━━━ GIVEN INFORMATION
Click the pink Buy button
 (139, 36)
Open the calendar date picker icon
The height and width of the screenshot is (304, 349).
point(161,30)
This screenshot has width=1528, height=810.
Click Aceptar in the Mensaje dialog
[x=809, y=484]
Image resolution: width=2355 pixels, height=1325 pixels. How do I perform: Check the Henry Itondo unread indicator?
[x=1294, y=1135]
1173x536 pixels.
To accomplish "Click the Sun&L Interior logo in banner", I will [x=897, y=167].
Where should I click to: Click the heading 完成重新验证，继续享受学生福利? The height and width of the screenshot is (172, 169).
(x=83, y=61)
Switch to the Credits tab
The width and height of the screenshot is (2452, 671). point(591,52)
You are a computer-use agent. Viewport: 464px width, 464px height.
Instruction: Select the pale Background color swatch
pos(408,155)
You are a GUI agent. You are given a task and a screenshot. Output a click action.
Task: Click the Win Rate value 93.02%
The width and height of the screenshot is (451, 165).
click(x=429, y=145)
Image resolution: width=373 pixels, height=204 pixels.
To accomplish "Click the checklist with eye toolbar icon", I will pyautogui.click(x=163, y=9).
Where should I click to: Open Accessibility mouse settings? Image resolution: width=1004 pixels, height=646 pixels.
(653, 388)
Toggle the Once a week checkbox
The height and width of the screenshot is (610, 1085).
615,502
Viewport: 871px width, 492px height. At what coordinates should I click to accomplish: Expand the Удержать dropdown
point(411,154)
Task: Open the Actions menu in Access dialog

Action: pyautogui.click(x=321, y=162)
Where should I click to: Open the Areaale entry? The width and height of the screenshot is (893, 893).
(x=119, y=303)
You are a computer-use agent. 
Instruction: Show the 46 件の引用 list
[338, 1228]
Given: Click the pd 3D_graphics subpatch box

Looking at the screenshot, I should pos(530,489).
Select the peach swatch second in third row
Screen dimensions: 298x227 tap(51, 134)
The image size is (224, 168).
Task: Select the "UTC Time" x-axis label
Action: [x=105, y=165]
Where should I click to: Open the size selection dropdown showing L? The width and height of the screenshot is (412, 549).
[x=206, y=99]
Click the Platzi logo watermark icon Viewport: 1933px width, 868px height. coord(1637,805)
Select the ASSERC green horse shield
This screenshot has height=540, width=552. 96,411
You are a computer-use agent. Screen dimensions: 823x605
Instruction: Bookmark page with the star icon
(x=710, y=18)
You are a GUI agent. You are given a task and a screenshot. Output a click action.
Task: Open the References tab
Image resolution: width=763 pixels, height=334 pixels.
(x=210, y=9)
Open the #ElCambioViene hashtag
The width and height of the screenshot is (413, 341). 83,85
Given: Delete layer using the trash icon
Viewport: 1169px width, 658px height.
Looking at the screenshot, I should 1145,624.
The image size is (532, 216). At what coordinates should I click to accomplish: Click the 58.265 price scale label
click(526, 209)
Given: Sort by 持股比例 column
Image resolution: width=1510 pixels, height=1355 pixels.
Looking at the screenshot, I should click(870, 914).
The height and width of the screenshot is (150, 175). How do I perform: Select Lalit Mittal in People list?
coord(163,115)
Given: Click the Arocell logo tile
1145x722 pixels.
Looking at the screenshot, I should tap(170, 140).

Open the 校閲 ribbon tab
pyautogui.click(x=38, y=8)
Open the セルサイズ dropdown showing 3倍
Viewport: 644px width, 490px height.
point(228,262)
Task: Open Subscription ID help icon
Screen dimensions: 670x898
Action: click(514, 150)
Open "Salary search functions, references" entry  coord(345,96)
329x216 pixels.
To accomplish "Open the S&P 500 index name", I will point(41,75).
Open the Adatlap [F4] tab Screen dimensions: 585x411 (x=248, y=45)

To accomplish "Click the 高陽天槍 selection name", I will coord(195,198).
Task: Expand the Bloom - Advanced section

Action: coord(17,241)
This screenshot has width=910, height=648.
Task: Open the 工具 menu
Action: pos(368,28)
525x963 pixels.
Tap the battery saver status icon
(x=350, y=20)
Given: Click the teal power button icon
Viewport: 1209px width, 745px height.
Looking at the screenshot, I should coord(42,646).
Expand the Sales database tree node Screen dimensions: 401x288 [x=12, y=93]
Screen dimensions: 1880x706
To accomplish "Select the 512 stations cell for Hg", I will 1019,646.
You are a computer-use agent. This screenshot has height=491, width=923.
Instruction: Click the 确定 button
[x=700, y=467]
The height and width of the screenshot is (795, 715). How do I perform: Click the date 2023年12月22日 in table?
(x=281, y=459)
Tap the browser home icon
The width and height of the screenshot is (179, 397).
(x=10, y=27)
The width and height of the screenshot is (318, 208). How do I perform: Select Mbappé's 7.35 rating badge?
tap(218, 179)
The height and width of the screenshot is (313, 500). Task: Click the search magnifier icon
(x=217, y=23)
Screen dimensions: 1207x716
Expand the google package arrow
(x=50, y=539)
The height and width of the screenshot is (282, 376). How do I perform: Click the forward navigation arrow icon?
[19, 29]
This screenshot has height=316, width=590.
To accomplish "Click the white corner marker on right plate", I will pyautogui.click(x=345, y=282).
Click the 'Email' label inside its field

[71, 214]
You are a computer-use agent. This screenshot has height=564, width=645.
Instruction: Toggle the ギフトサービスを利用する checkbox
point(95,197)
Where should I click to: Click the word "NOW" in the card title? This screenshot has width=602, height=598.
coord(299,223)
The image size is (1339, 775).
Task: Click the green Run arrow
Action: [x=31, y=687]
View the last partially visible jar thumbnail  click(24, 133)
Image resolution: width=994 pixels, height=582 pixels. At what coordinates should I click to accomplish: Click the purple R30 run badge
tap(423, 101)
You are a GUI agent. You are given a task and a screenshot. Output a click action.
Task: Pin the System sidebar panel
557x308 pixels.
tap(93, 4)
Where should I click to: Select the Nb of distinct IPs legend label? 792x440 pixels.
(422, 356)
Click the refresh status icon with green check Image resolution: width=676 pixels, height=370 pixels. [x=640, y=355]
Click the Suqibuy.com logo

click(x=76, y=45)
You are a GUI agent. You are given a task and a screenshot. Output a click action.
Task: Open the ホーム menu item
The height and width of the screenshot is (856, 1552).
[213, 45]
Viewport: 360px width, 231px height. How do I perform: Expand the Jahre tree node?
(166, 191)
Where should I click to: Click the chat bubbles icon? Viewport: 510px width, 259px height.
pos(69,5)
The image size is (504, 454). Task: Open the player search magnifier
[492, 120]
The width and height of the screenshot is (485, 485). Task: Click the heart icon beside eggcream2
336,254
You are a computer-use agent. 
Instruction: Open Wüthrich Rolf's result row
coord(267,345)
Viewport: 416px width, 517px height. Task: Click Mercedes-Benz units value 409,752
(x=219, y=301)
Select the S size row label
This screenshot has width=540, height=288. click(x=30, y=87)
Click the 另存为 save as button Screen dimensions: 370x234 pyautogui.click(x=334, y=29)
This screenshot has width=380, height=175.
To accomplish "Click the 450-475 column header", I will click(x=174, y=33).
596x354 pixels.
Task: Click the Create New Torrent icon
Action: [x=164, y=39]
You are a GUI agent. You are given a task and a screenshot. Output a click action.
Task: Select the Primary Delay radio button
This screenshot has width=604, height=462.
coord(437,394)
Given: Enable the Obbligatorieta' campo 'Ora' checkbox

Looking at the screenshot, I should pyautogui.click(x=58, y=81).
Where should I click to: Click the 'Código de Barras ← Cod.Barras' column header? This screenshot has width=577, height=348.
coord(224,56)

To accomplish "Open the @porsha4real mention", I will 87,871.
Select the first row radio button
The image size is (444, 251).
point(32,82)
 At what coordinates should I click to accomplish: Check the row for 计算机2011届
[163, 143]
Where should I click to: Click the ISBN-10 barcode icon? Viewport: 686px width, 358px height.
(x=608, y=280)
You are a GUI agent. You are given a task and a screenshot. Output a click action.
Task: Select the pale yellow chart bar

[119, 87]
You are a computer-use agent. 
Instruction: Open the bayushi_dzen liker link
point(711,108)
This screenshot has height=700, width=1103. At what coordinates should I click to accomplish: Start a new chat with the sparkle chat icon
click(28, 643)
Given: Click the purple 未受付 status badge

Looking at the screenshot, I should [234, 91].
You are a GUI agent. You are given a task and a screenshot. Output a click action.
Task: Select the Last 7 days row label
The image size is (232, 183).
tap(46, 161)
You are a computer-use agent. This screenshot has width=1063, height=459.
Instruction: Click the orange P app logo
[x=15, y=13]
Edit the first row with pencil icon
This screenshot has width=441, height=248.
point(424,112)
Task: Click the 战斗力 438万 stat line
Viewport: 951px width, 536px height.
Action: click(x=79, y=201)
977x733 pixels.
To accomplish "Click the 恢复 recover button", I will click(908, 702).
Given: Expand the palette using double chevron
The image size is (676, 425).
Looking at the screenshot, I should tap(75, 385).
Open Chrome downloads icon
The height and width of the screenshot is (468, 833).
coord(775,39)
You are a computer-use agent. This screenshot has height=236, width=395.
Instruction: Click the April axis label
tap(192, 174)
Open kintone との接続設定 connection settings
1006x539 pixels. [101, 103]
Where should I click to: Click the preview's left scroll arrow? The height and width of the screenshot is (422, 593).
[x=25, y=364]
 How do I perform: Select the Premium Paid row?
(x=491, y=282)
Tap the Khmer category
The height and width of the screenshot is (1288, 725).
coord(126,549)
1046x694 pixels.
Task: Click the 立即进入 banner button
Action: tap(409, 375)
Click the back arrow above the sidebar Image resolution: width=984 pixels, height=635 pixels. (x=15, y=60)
━━━━━━
> TRY IT:
Print again the lines of the entries above that fall between the line holding "The image size is (532, 216)." and the line holding "Given: Click the Arocell logo tile", inclusive, exactly as they stand.

> ANSWER:
The image size is (532, 216). At what coordinates should I click to accomplish: Click the 58.265 price scale label
click(526, 209)
Given: Sort by 持股比例 column
Image resolution: width=1510 pixels, height=1355 pixels.
Looking at the screenshot, I should click(870, 914).
The height and width of the screenshot is (150, 175). How do I perform: Select Lalit Mittal in People list?
coord(163,115)
Given: Click the Arocell logo tile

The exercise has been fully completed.